### Gösterilen Metin
──────────
Halil Bedi Yönetken
MAKALELER

ANKARA’DA CÜMBÜŞ

(yazan Halil Bedi Yönetken)

1937 yılından beri, her yıl Milli Eğitim Bakanlığı tarafından yaptırılan halk türküleri derlemelerine bu yıl (1945) Ankara, Çankırı, Kırşehir ve Yozgat’ta devam edilmiş, 400 küsur halk ezgisi ve oyun havası plağa kaydolunmuştur. Biz her yıl olduğu gibi, bu yıl da bu derlemelerle ilgili gerekli bazı notlar aldık ki, Ülke’nin bu sayısından itibaren fırsat buldukça onların bir kısmını neşredeceğiz. İlk yazımızı “Ankara’da Cümbüş” konusuna tahsis ediyoruz.
──────────
### İstenenler
1. Ankara’da Cümbüş yazısına göre 1945 yılında halk türküsü derlemelerinin sürdürüldüğü illeri sıralayın.
2. Ankara’da Cümbüş yazısını kaldığı yerden devam ettirin.

### Eldeki Veriler
──────────
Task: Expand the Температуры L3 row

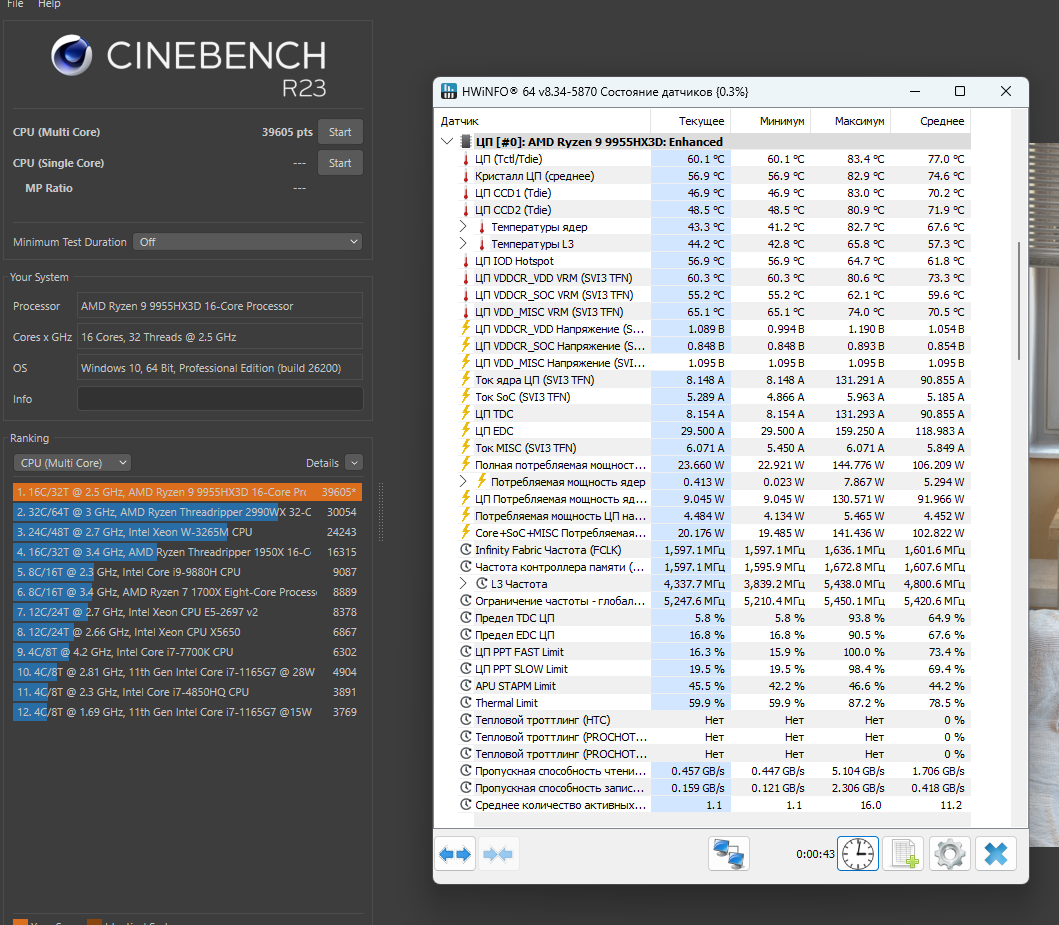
──────────
### Görevlere Göre Cevaplar
1. Ankara, Çankırı, Kırşehir, Yozgat

2.
Ankara müzik ve oyun folklorundan bahsederken “Ankara’da Cümbüş” konusunu seçmemizin sebebi, yakın tarihimizde hakikî Ankara müziğinin ve oyununun başlıca Ankara cümbüşünde yaşamış olmasıdır. Ankara’da cümbüş bu bakımdan enteresan bir konudur. Şüphe yok, eski her müessese gibi, cümbüş de artık tarihe karışmıştır. Türkiye başkentinde bugün artık öz bir Ankara müzik ve raks kültürü canlı ve umumî bir şekilde yaşamamaktadır, fakat mesut bir tesadüfle bu müzik ve raks kültürünün birkaç yerli Ankaralıda hâlâ yaşamakta olduğunu görmekteyiz.
Ankara müziği denilince bugün Ankara’da herkesin, herkesten önce hatırına gelenler Yağcıoğlu Fehmi Efe ile Genç Osman (Osman Genç Türk) tür. Yağcıoğlu Fehmi Efe, sazı çoktan bırakmış, fakat Genç Osman ona devam etmiş ve onu ilerletmiştir. Bunun için, Osman Genç Türk, sazıyla bütün Ankara çevresinde, her tarafta tanınır. Hâlen Ankara ve dolaylarının en ileri bağlama çalanı Genç Osmandır dersek mübalâğa etmiş olmayız. Bizim bu yazımıza sermaye olan malûmatı da o vermiştir.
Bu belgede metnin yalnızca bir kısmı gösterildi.